We had this issue at Feedster going back to the beginning. It is very easy to poison the ‘pings’ and ‘feedmesh’ streams, and the Feedster ‘pings’ API was getting mostly spam. I did a quick web search and turned up two tools which allow a user to create an RSS feed and submit it to all the major search engines with a simple click. We also much more complex schemes to get spam into the search engine, as well as search bots ripping content wholesale, as well as bots trying to DOS our system.
It looks like Technorati has just stumbled.
I am sorry to hear that things are not going well for them, but they are in a tough market, especially since Google got into it with their blogsearch.
Disclaimer - I am stockholder in Feedster, and still consult with them from time to time.
By way of Greg Linden, I read this very interesting paper from Yahoo Research about caching called “The Impact of Caching on Search Engines“.
I liked the dicussion on term versus search caching. My experience is that term caching does not really buy you much if all you are doing is caching a posting list since that is what is stored in the index. Caching terms would make more sense if there is a field restriction on the term, but most terms don’t have field restrictions. Caching a search makes a lot more sense, and caching portions of searches also makes a lot of sense. In the search engine I developed for Feedster, I implemented both. The searches were cached, and the filters in searches were also cached. By filters I mean that we had a number of searches which were restricted to a reduced set of weblogs and these restrictions were implemented using a filter expression which was separate from the actually user search. This is pretty standard stuff, and I found that caching the filter results improved performance.
I am not sure where I stand on dynamic versus static caching though. I am not sure I make much of a distinction, I implemented a dynamic cache, ie I would cache the results if they were not already cached, but I did not set a limit to the cache, and I did not ‘warm’ the cache from search logs.
Chad Walters also has some interesting thoughts on this.
Google has an interesting way of dealing with people who launch too many searches from their computers.
While working at Feedster I routinely saw the same search coming in many times a second, usually from the same subnet or the same computer. In some cases these were due to crawlers gone wild, but in other cases the pattern looked malicious.
What we did to handle that was to put in place a way of measuring the search rate coming in and looking for hight numbers of searches from the same subnet or the same computer. When we could contact an admin to check into it we did so, but if there was no contact, we initially throttled the searches, effectively putting in a delay.
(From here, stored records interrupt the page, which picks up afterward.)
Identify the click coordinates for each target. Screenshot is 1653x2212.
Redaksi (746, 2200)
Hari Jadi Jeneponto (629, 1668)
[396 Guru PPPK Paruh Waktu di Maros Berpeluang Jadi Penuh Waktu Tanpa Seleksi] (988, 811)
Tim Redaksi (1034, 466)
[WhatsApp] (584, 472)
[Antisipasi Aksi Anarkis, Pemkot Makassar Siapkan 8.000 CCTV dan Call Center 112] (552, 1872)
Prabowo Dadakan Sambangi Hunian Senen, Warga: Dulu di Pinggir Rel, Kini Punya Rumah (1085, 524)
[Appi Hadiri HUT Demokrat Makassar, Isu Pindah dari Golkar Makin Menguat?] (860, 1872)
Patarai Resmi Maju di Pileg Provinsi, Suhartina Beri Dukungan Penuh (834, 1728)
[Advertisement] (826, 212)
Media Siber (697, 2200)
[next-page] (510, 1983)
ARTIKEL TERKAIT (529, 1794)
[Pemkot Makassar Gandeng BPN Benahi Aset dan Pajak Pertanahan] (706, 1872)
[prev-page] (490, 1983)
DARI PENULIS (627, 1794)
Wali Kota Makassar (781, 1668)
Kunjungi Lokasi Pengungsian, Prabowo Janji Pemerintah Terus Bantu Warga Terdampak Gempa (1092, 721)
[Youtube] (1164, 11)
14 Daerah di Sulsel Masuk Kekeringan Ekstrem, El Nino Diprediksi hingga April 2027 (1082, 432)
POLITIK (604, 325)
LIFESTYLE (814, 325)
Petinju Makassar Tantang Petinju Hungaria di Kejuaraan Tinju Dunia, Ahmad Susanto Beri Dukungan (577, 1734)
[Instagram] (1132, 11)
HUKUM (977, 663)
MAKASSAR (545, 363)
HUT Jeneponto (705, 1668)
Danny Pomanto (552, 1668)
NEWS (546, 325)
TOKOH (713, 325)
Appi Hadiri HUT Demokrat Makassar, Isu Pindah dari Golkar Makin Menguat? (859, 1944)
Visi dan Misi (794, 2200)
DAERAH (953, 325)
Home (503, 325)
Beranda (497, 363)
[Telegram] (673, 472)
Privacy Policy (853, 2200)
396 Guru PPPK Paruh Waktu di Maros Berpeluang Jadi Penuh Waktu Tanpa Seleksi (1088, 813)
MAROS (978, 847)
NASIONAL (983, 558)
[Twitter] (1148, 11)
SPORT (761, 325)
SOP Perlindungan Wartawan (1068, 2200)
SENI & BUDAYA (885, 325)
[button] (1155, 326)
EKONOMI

If that did not help, we would just cut off the IP address.
I remember two patterns to the searches, one was that a lot of them came from China, and the other is that a lot of them were looking for kiddie porn.
I think Google handles this problem better than we did at Feedster, then again they have a lot more engineers.
Feedster has a new look and new features, channels and widgets, allowing you to build what they are calling feedwidgets for your blog and/or web site.
I personally know most of the people who worked on this new design and features, props to them for putting this together.